■ Your objective
Print out all of the records exactly; no picture belongs in the result.
━━━━━ Source information
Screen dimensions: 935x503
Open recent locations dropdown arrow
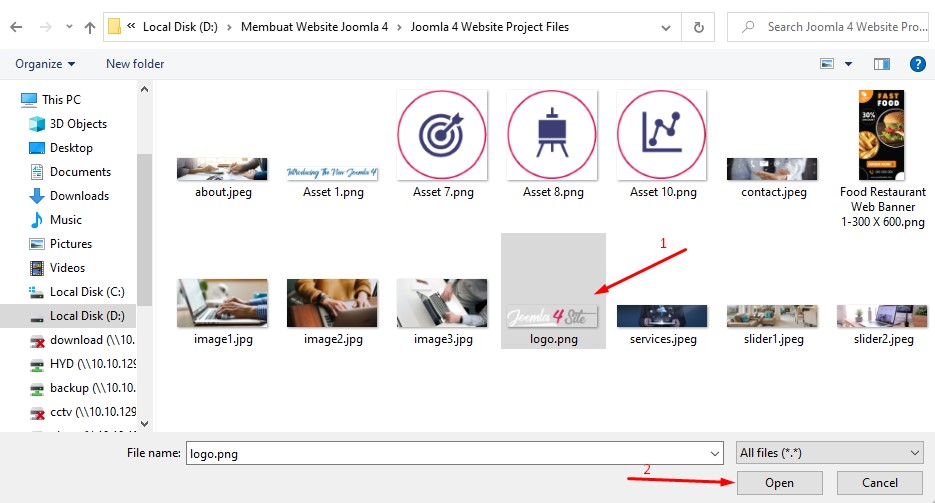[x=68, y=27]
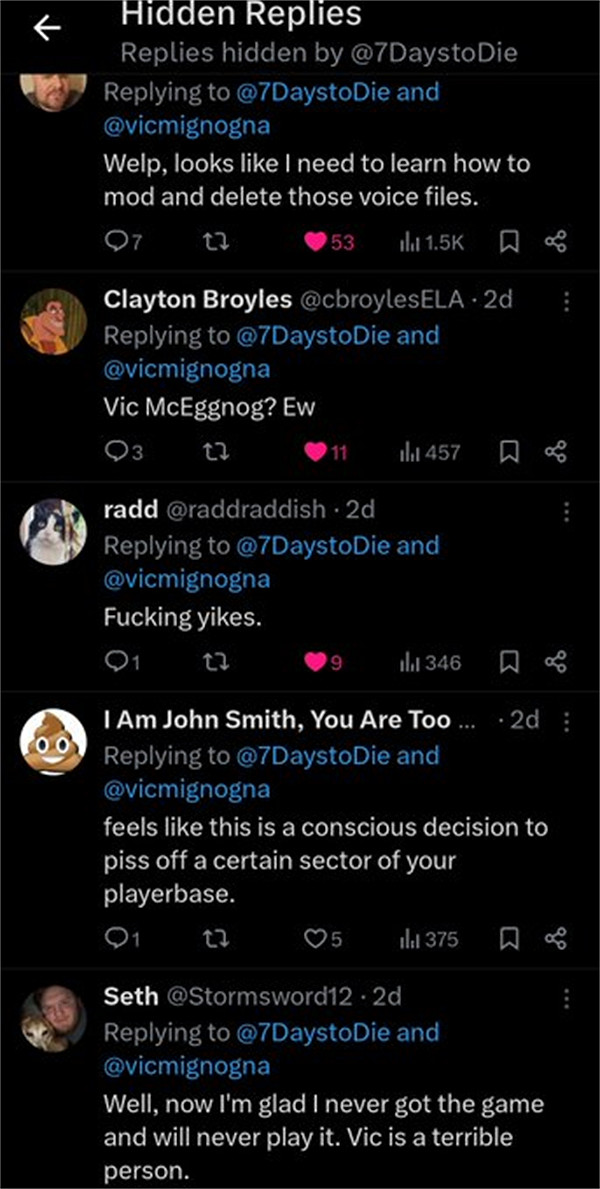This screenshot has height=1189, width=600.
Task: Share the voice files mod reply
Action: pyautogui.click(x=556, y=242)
━━━━━━━━━━
■ Result
Screen dimensions: 935x503
Open recent locations dropdown arrow
[x=68, y=27]
This screenshot has height=1189, width=600.
Task: Share the voice files mod reply
Action: pyautogui.click(x=556, y=242)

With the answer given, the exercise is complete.